> [Exercise goal]
Among the lines below, return each one that contains the word "screenshot".

> [Records provided]
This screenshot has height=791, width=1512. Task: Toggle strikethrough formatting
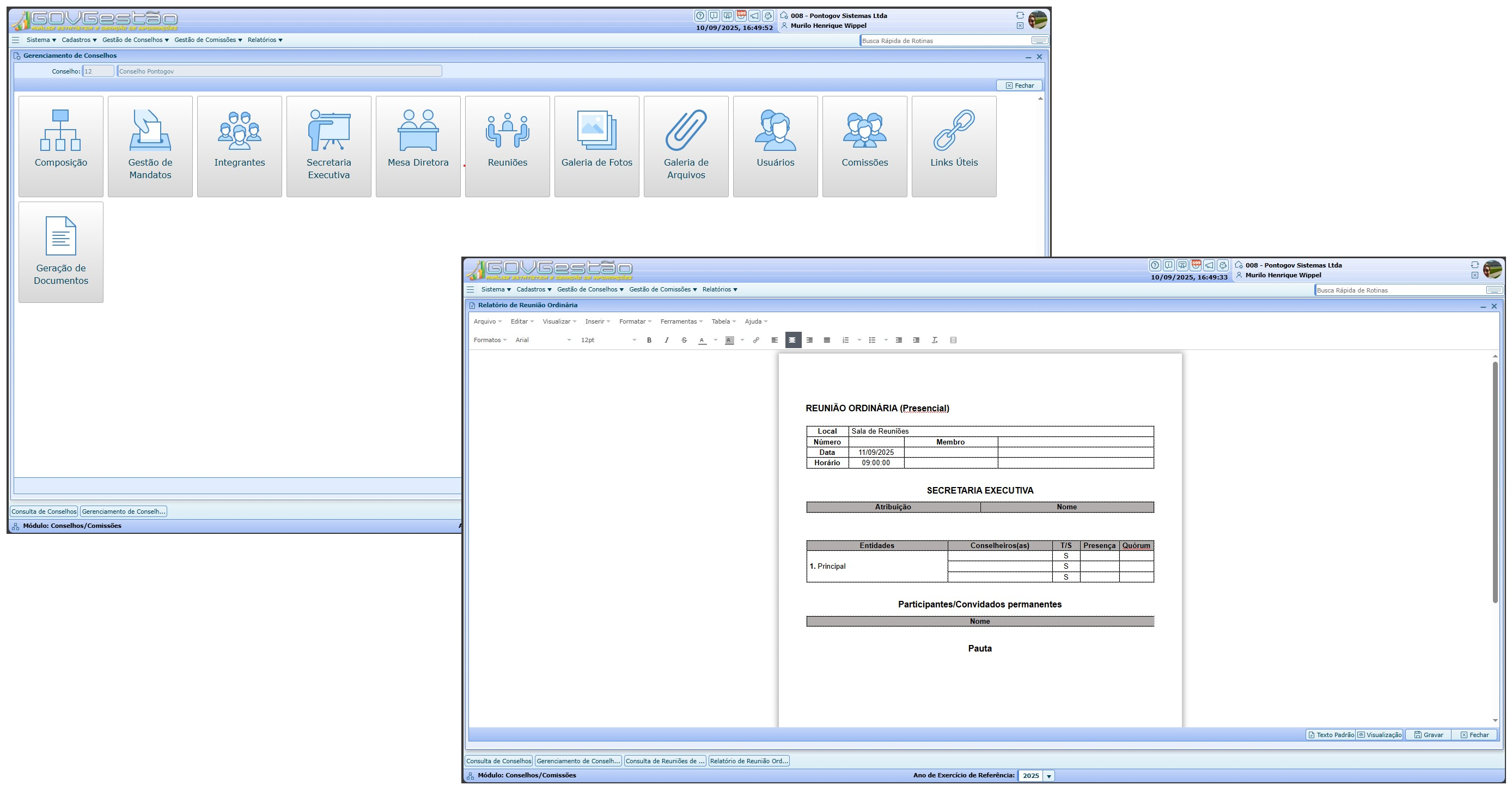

--

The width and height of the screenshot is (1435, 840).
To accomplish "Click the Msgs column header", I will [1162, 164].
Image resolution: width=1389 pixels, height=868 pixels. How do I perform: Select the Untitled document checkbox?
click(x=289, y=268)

> [Written solution]
This screenshot has height=791, width=1512. Task: Toggle strikethrough formatting
The width and height of the screenshot is (1435, 840).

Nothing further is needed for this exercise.